Engaging Leadership: Its relationship with follower's work engagement and job outcomes at the individual and team level

Leaders can positively influence their followers’ work engagement, both directly by the effect of the quality of their relationship as well as indirectly through their influence on the availability of job resources for their followers. Leaders provide a resourceful work environment that fulfills followers’ basic psychological needs, which in turn, enhances follower’s work engagement. It is argued that by satisfying basic psychological needs, leaders enhance the levels of engagement of their followers. Engaging leaders who inspire, strengthen, connect and empower their followers promote the fulfillment of follower’s basic psychological needs for meaningfulness, competence, relatedness, and autonomy, respectively, thereby increasing their levels of work engagement.
The aim of this PhD project is to probe the relationship between engaging leadership, work engagement and performance measured with multiple indicators (i.e. learning, innovation, intra-role and extra-role behavior) at the individual and team level of analysis. The first objective is to build a conceptual framework of engaging leadership and probe the engaging leadership-work engagement relationship. The second objective is to probe the engaging leadership, work engagement and performance relationships at the individual and team level of analysis. The motivational process that is described by the Job Demands-Resources (JD-R), as well as the Self-Determination Theory were used to theoretically frame the studies in this dissertation. The objectives of this PhD project are addressed in six chapters starting with an introductory chapter that explains the concept of engaging leadership and outlines the overall research model of this PhD project.
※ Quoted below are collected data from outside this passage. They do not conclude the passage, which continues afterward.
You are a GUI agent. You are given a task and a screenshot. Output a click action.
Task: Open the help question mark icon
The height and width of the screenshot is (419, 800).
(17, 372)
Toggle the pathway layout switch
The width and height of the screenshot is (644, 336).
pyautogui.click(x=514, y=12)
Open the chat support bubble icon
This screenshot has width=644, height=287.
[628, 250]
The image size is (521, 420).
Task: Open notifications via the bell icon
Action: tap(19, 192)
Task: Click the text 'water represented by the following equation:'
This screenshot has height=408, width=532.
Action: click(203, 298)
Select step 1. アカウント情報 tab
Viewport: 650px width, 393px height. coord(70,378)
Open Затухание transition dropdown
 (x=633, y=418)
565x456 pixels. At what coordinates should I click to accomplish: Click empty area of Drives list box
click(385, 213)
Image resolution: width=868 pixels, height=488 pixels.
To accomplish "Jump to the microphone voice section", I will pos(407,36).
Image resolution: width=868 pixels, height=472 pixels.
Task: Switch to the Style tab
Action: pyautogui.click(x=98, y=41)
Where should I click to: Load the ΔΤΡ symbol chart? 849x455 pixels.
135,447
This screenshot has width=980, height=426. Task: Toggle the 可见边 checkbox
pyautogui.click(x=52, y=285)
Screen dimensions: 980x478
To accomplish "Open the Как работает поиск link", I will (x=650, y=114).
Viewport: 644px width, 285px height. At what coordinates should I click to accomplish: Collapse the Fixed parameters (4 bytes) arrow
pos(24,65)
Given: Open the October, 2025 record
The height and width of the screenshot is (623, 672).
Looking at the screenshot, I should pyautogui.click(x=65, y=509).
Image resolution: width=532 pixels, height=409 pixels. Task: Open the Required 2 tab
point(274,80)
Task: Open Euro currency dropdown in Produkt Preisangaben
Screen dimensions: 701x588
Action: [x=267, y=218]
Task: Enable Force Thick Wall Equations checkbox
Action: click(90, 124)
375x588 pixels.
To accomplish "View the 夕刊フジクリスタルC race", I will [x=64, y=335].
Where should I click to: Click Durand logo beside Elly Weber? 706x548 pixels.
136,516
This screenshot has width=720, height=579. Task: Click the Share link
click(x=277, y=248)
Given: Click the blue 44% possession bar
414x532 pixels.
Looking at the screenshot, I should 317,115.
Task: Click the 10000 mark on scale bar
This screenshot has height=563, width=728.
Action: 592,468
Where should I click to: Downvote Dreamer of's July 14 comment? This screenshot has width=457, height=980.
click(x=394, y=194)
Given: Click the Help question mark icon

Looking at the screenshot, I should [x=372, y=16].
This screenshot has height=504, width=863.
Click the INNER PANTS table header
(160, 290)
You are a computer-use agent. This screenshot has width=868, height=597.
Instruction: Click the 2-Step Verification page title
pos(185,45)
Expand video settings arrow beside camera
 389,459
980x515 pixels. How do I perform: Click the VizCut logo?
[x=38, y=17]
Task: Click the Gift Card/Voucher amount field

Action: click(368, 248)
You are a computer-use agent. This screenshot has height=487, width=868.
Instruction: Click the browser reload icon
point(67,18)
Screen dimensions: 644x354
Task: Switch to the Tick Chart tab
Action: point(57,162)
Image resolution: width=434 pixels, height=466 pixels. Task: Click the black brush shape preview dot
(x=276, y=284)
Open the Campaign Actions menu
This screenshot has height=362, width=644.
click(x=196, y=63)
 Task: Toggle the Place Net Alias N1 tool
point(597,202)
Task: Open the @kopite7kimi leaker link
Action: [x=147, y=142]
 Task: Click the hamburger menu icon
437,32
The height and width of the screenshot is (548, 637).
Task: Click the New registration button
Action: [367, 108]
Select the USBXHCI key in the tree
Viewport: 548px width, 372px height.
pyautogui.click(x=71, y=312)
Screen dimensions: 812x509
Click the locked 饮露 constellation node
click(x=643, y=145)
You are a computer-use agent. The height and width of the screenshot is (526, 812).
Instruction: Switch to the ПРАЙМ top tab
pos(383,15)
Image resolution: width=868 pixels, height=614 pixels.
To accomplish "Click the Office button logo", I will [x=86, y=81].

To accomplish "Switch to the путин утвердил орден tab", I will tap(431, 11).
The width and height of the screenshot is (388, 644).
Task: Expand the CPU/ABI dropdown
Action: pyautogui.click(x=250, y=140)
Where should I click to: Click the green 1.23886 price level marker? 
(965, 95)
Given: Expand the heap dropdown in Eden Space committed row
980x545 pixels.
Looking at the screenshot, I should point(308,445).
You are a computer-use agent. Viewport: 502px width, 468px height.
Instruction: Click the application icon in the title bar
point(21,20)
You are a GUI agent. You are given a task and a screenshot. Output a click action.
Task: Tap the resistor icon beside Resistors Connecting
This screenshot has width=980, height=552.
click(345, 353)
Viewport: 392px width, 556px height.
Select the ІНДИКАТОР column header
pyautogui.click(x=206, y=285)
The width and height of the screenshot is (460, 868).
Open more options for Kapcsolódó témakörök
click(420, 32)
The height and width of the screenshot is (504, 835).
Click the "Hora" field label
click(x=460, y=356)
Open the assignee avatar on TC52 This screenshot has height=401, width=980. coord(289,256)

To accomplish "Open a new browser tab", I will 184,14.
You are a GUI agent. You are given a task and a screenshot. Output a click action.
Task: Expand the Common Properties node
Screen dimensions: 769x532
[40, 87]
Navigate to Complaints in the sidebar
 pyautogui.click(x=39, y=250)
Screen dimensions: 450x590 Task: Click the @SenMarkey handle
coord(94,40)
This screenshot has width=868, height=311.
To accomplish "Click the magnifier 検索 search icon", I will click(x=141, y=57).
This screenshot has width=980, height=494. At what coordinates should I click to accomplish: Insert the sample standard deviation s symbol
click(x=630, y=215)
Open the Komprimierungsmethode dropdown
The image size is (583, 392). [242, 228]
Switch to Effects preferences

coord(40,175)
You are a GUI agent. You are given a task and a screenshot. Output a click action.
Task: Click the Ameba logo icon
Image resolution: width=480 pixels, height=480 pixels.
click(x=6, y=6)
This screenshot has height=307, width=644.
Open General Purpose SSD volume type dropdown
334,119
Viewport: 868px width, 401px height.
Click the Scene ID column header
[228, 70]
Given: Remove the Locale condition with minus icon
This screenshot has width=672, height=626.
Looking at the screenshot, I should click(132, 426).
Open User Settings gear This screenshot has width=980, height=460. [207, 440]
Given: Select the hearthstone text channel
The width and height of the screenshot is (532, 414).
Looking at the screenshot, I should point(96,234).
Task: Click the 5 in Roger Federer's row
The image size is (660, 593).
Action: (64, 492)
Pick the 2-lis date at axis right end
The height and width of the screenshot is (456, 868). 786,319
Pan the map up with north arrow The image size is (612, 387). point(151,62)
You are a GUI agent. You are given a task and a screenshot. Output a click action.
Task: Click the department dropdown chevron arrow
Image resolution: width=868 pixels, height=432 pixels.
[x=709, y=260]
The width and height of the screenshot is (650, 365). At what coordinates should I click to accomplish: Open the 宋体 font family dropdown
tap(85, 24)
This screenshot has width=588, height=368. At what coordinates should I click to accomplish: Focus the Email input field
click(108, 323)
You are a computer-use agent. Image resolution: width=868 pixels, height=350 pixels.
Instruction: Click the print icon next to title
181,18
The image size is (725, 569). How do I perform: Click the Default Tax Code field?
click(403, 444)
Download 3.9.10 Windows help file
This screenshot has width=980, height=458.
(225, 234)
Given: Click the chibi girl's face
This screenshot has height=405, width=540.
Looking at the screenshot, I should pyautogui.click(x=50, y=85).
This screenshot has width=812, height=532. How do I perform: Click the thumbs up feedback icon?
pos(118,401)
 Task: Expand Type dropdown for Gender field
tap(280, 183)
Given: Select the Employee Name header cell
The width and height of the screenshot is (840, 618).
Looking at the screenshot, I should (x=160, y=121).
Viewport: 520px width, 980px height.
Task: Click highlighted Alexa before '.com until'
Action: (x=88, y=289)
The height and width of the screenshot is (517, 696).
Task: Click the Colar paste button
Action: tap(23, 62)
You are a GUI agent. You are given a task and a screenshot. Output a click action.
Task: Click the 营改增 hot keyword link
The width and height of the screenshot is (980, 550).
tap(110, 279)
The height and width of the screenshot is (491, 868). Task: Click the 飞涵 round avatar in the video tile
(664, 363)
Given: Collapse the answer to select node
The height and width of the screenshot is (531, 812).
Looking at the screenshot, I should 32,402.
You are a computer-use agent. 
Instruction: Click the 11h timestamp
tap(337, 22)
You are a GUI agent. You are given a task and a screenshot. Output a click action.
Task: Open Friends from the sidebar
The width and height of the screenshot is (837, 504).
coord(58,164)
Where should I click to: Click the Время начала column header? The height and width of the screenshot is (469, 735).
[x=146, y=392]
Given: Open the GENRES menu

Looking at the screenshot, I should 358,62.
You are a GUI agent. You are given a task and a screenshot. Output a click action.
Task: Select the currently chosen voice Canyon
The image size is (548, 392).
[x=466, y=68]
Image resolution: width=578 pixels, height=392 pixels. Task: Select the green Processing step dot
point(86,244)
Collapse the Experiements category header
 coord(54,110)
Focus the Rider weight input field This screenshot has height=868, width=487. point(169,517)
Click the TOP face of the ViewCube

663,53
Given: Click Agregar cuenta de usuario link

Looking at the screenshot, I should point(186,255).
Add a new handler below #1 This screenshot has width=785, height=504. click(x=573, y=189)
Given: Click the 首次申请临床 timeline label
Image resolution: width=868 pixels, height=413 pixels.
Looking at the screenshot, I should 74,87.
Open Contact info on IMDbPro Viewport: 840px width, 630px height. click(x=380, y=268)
Chapter 2 presents Study 1 addressing the questions: “Does basic need satisfaction mediate the relationship between engaging leadership and work engagement?” and “Is the proposed mediation model invariant across national samples (from Indonesia and Russia)?” A series of multigroup analyses with a cross-sectional design provided strong evidence for the validity of the research model that assumes a mediating role of basic need satisfaction in the relationship between engaging leadership and work engagement in both countries.
Chapter 3 contains Study 2 addressing the question: “Do job resources in addition to basic need satisfaction mediate the relationship between engaging leadership and work engagement?” Study 2 expands the first study by using a longitudinal design and a broader conceptual framework, which also includes job resources (i.e., the JD-R model) – in addition to the satisfaction of basic psychological needs – as an explanatory mechanism linking engaging leadership with work engagement. Structural equation modeling was used to test the mediation hypotheses, using a two-wave longitudinal design in an Indonesian sample of 412 employees. The results suggested that engaging leadership predicts an increase in work engagement across a one-year period, both directly as well as indirectly through job resources and subsequent basic needs satisfaction.
Chapter 4 contains Study 3 introducing diuwongke (Javanese-Indonesian term that refers to the feeling of being treated with respect) and seeking to answer the question: “Is the relationship between engaging leadership and work engagement moderated by diuwongke? This cross-sectional study included 607 employees and partly confirmed the moderation hypothesis; only employees with average and low levels of diuwongke seem to benefit from engaging leadership in the sense that for them this is associated with higher levels of work engagement.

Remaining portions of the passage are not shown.